# Problem to work on
Write out the listing lines below without any change, starting at the line that contains "Given: Open the API接続設定 tab" and stopping after the line that contains "Looking at the". Leave the pictures out of your answer.

"""

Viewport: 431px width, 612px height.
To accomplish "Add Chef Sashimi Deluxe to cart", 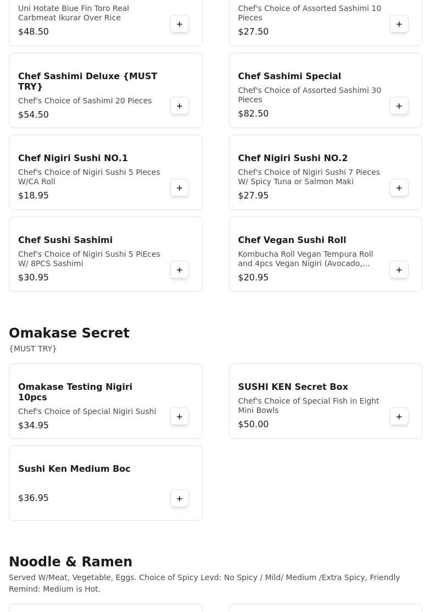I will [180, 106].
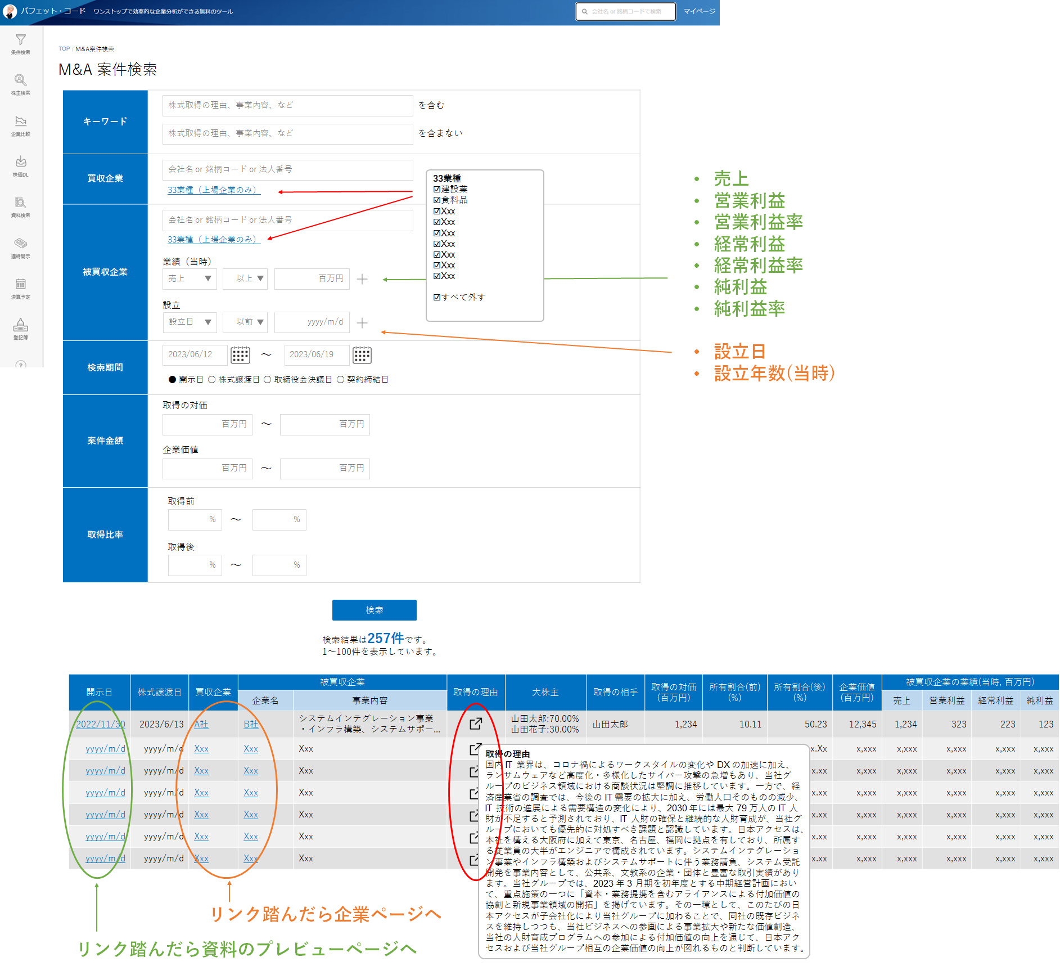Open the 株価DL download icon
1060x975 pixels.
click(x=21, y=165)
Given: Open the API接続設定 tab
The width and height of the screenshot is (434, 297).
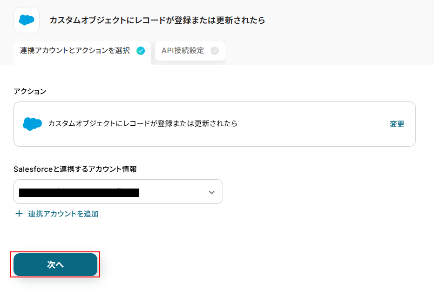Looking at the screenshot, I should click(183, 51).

"""
"""

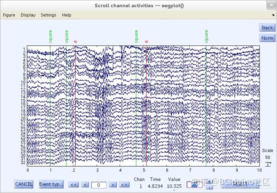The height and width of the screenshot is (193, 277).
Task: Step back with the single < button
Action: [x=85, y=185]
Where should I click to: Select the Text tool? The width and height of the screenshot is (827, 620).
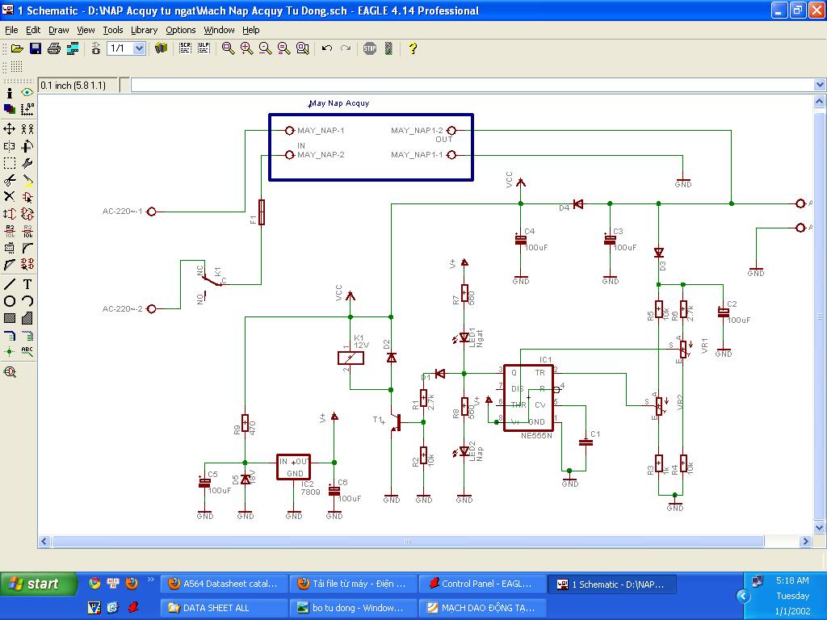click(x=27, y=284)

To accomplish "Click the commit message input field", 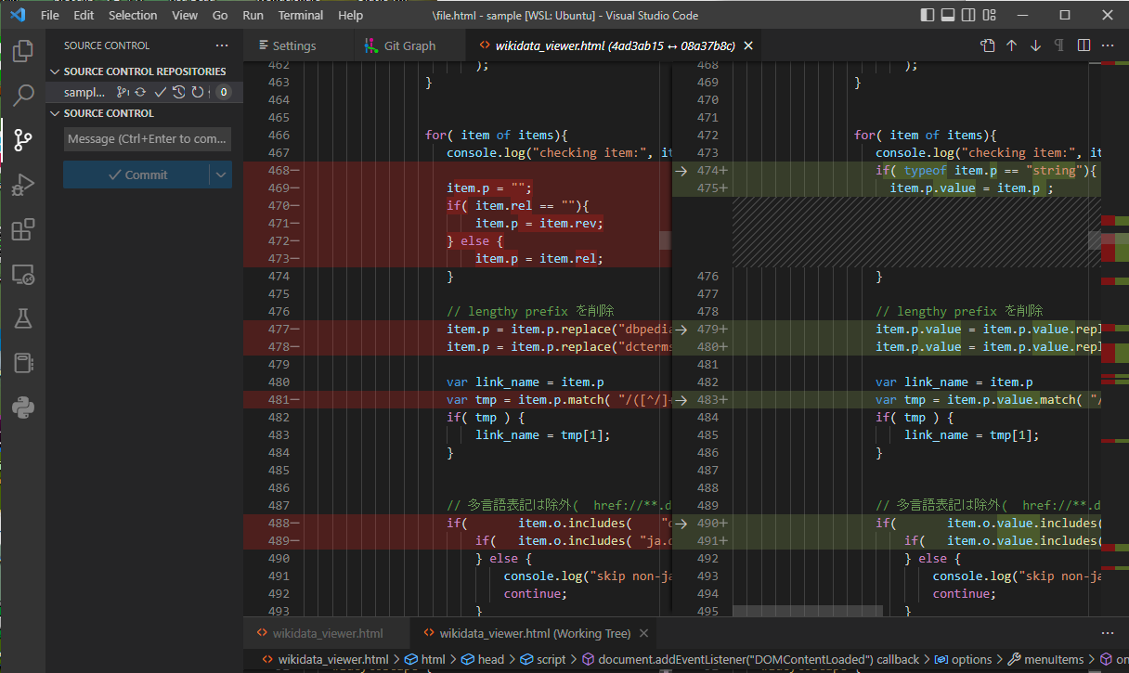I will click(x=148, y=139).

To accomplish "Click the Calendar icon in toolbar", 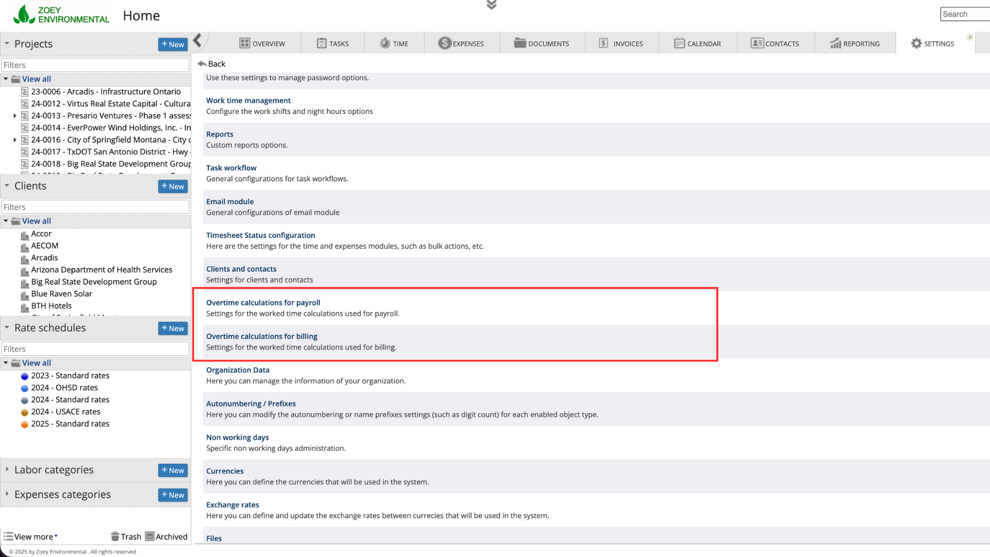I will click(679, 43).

"""

# Exercise response
Given: Open the API接続設定 tab
The width and height of the screenshot is (434, 297).
Looking at the screenshot, I should click(183, 51).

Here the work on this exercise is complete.